* [Aim of the task] Go to the line below that contains "Task: Select the touch input settings icon". From there to the end of the records, reproduce each line exactly, except the pictures.

------------------------------------------------

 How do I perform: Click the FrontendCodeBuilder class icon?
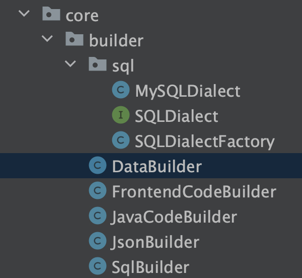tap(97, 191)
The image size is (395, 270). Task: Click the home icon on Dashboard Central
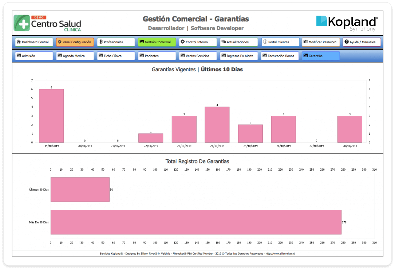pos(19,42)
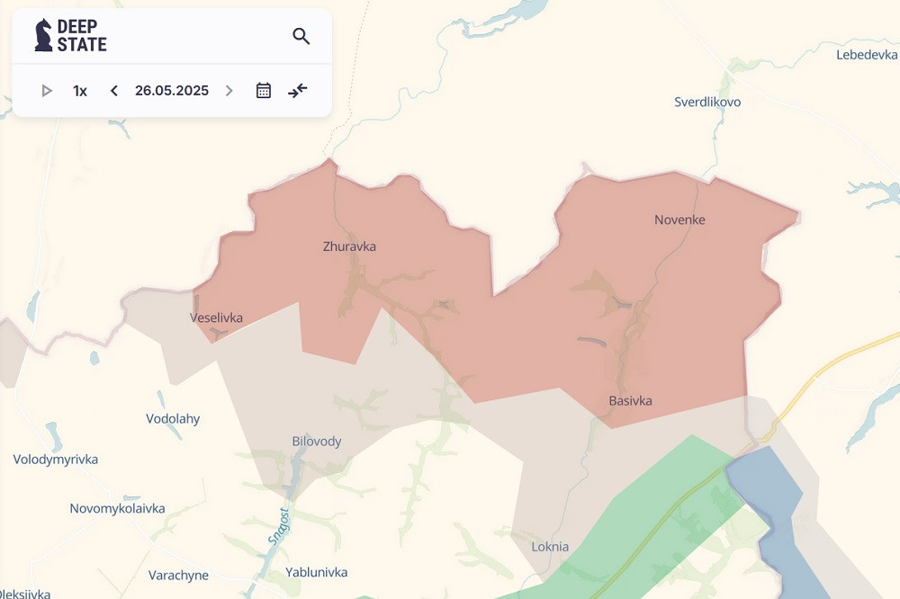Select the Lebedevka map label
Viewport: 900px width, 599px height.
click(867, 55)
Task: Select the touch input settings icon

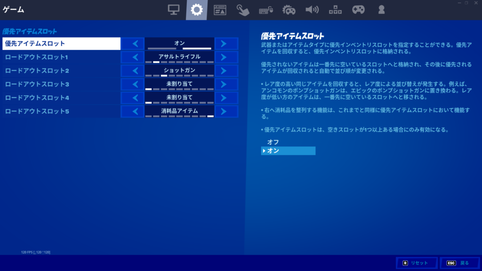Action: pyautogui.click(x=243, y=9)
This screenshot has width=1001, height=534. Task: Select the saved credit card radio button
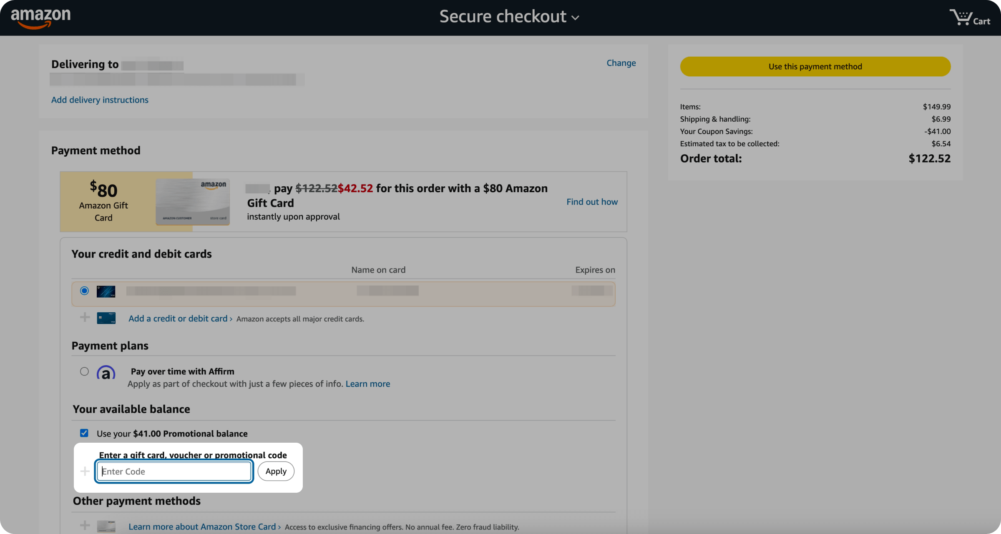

------------------------------------------------

* [Solution for this task]
Task: Select the touch input settings icon

Action: pyautogui.click(x=243, y=9)
This screenshot has width=1001, height=534. Task: Select the saved credit card radio button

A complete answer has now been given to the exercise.